**What you are asked to do:**
Make an exact copy of the lines from the one containing "You are a computer-use" through the end of the material, including both ends but no pictures.
*** Material to process Section Begins ***
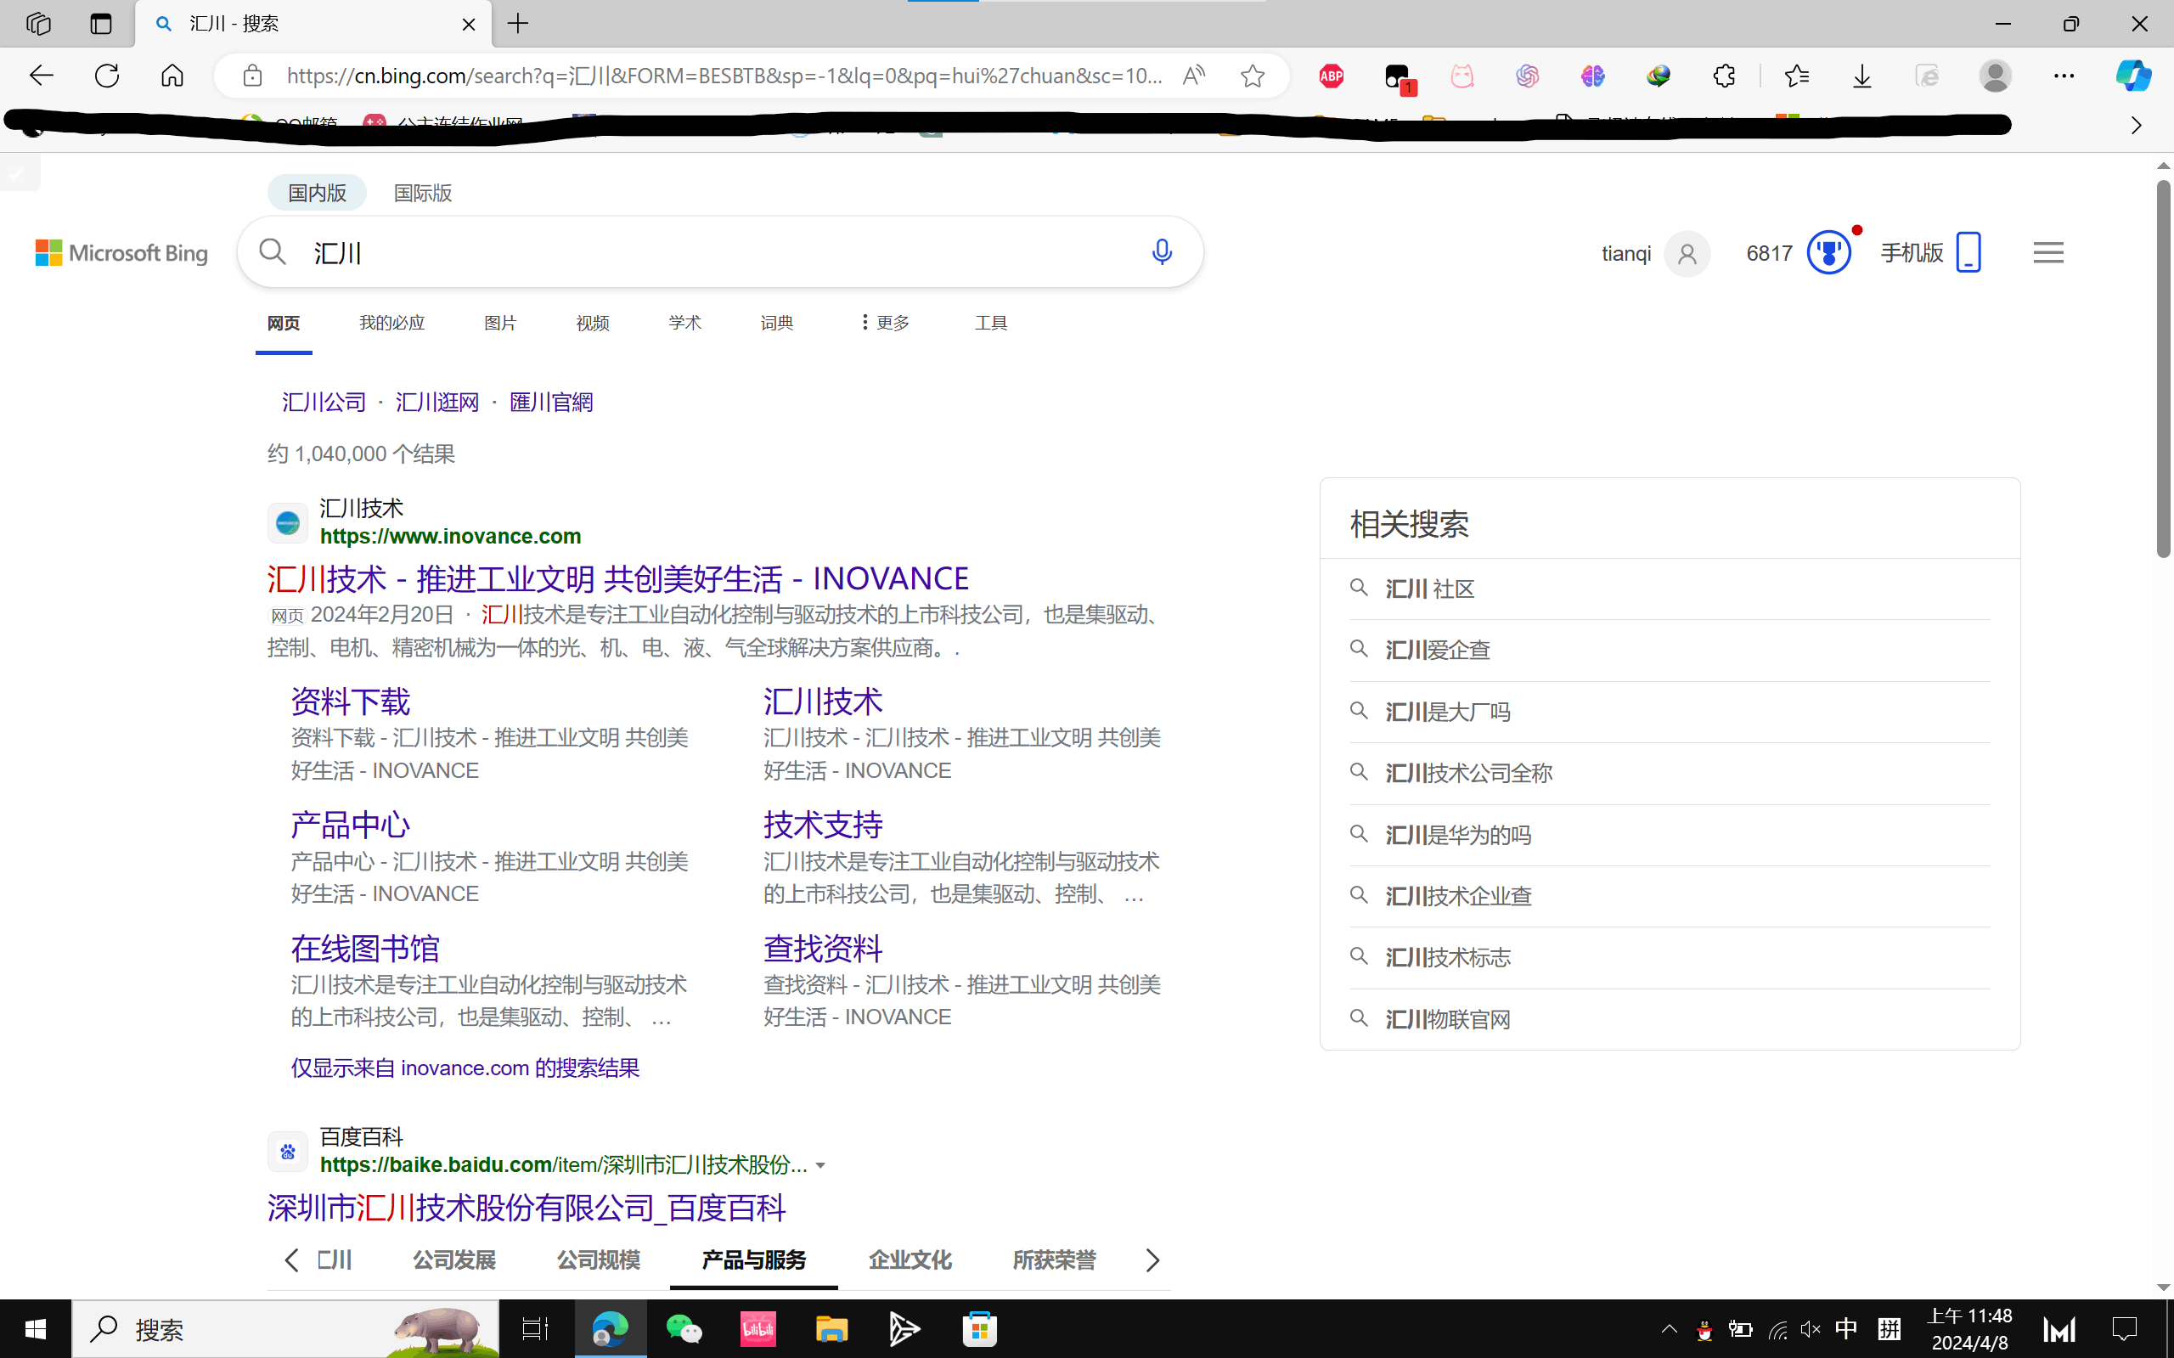Expand the dropdown arrow next to the Baidu Baike URL
This screenshot has width=2174, height=1358.
820,1166
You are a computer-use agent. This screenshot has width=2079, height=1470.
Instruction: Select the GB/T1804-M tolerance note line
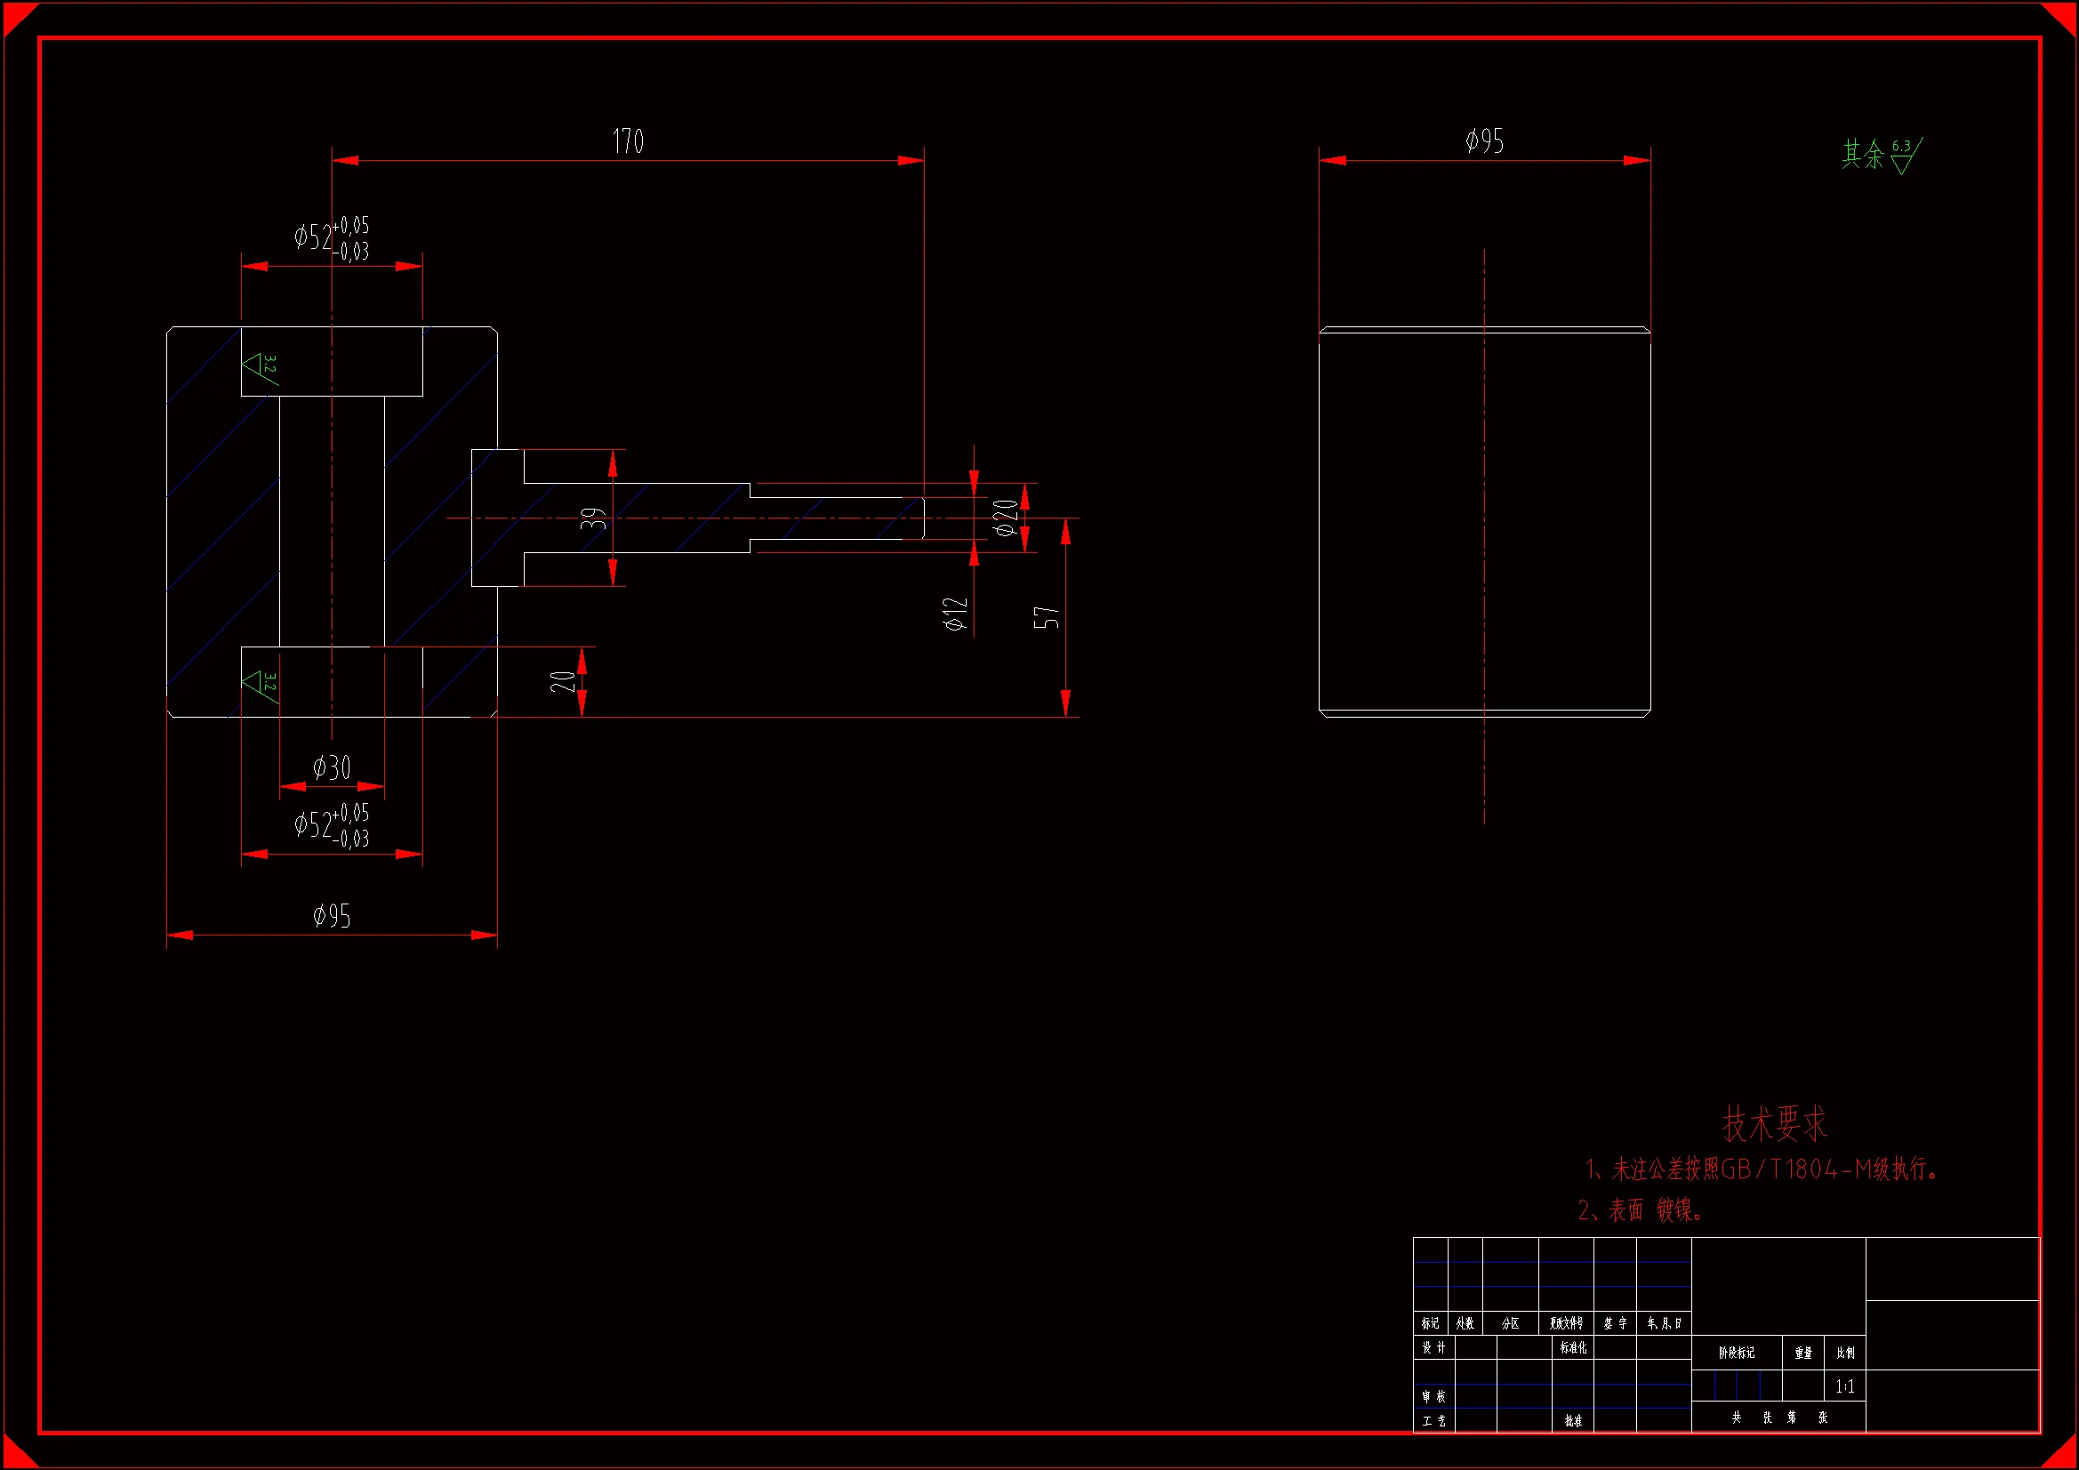point(1761,1169)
*** Material to process Section Ends ***
**Exercise output:**
You are a computer-use agent. This screenshot has width=2079, height=1470.
Instruction: Select the GB/T1804-M tolerance note line
point(1761,1169)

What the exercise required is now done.